Measuring Nisin Yield by Agar Diffusion

Nisin yield was determined by the agar well diffusion method [12 (link)] with minor modifications. Briefly, the broth of the tested strains after fermentation was boiled for 10 min and cells were removed by centrifugation at 8000 rpm for 3 min. Then, the supernatant was appropriately diluted with 0.02 M HCl. M. luteus (10⁷ CFU/mL) was used as indicator and inoculated at a concentration of 1% (v/v) into 30 mL melted/cooled LB agar. To enhance nisin diffusion, 1.5% (v/v) Tween 80 (JiangTian, Tianjin, China) was added to the medium and mixed well. Then, the medium was quickly poured into sterile petri dish.
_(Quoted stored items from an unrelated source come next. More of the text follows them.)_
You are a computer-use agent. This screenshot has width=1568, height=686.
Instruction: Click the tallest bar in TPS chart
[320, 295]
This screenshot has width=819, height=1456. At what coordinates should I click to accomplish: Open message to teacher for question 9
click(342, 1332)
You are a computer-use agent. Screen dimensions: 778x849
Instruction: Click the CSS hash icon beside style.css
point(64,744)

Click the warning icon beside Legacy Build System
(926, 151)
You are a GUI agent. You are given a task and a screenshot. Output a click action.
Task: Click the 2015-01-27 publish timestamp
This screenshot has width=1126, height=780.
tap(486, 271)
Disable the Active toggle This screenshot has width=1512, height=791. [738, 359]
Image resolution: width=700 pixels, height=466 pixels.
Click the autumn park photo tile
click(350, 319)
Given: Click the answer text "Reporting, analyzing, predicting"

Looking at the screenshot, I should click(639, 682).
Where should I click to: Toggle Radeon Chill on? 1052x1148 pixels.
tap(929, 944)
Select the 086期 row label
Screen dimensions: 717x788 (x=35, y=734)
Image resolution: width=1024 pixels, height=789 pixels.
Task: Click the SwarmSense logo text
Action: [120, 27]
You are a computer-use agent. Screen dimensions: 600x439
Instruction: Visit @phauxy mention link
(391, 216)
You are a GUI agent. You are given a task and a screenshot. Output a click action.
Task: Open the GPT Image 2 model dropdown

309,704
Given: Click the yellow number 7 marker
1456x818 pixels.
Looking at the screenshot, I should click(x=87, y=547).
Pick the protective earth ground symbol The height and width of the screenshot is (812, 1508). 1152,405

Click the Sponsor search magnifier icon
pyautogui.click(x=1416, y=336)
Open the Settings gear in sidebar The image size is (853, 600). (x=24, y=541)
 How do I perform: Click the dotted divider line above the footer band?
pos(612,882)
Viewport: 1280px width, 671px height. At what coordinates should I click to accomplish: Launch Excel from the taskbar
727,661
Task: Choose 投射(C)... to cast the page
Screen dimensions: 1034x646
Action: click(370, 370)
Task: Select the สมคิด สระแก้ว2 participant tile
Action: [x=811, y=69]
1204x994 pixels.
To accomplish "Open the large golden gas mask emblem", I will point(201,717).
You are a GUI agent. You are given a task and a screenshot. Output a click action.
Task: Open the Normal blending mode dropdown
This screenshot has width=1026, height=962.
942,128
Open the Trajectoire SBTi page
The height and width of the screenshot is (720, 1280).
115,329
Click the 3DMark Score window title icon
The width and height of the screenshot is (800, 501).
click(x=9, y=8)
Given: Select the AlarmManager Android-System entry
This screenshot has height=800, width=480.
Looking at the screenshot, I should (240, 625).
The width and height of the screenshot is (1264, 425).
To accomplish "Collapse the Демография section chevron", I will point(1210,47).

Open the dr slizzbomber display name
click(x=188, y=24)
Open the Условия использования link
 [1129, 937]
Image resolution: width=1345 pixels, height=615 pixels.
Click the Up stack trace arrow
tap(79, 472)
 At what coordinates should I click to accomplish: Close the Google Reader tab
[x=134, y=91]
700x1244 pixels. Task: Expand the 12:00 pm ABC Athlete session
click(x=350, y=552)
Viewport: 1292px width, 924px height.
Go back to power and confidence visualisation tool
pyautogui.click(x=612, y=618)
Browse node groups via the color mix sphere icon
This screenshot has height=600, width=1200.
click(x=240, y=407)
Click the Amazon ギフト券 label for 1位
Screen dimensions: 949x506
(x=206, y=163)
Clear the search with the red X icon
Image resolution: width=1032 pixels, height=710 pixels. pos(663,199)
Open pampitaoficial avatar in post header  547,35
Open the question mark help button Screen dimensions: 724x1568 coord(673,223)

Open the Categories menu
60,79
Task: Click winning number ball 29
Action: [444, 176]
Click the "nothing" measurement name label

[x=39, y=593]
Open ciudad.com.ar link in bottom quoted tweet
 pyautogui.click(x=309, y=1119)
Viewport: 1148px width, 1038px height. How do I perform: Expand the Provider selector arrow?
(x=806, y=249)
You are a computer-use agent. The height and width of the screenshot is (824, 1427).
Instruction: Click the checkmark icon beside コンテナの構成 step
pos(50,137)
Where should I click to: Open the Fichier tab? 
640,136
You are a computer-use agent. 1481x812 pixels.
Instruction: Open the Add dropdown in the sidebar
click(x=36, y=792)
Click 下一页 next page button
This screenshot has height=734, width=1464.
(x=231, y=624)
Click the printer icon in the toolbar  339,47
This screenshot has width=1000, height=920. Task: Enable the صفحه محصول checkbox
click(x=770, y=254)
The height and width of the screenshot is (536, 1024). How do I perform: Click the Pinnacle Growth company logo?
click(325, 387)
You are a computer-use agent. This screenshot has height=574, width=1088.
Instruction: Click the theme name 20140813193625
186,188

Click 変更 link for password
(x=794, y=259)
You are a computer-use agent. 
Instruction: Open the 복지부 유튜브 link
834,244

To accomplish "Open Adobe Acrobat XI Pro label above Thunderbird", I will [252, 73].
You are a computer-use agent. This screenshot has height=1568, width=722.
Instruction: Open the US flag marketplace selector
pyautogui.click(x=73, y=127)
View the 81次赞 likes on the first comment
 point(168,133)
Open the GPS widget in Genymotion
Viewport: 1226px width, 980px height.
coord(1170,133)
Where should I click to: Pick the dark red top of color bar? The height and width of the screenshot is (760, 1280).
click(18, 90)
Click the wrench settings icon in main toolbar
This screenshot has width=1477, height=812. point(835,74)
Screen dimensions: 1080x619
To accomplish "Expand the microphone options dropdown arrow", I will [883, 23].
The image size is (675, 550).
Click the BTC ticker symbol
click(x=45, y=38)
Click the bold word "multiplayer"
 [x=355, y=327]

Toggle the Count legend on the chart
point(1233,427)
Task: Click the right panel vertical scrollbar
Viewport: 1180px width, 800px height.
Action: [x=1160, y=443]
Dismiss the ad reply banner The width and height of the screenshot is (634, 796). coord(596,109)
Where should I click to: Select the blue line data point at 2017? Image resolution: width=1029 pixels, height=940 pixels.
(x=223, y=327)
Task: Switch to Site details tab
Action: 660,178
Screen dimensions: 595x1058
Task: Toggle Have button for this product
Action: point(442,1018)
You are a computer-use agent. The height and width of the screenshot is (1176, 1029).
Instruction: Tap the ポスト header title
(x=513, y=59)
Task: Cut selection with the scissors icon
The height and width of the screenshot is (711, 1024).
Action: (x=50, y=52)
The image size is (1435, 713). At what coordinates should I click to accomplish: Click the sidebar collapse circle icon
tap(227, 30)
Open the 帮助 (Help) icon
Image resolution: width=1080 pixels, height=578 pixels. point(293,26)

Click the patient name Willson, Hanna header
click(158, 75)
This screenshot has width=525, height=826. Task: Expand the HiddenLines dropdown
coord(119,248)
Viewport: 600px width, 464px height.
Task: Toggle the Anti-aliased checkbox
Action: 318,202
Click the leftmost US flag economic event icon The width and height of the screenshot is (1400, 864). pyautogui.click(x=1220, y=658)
After solidification and pre-cultivation, a 7 mm diameter sterile cork borer (MRS Scientific Ltd., Wickford, UK) was used to generate agar well for loading samples. Standard nisin solutions (concentrations of 20, 40, 80, 100, 200 and 400 IU/mL) were prepared using nisin powder (Sigma, St. Louis, MO, USA). Subsequently, standard nisin solutions and sample solutions were, respectively, loaded into the wells (80 μL per well), and the plates were incubated at 37 °C for 24 h. The diameter of inhibition zone was measured with a calliper. A regression equation was derived from the nisin standard data.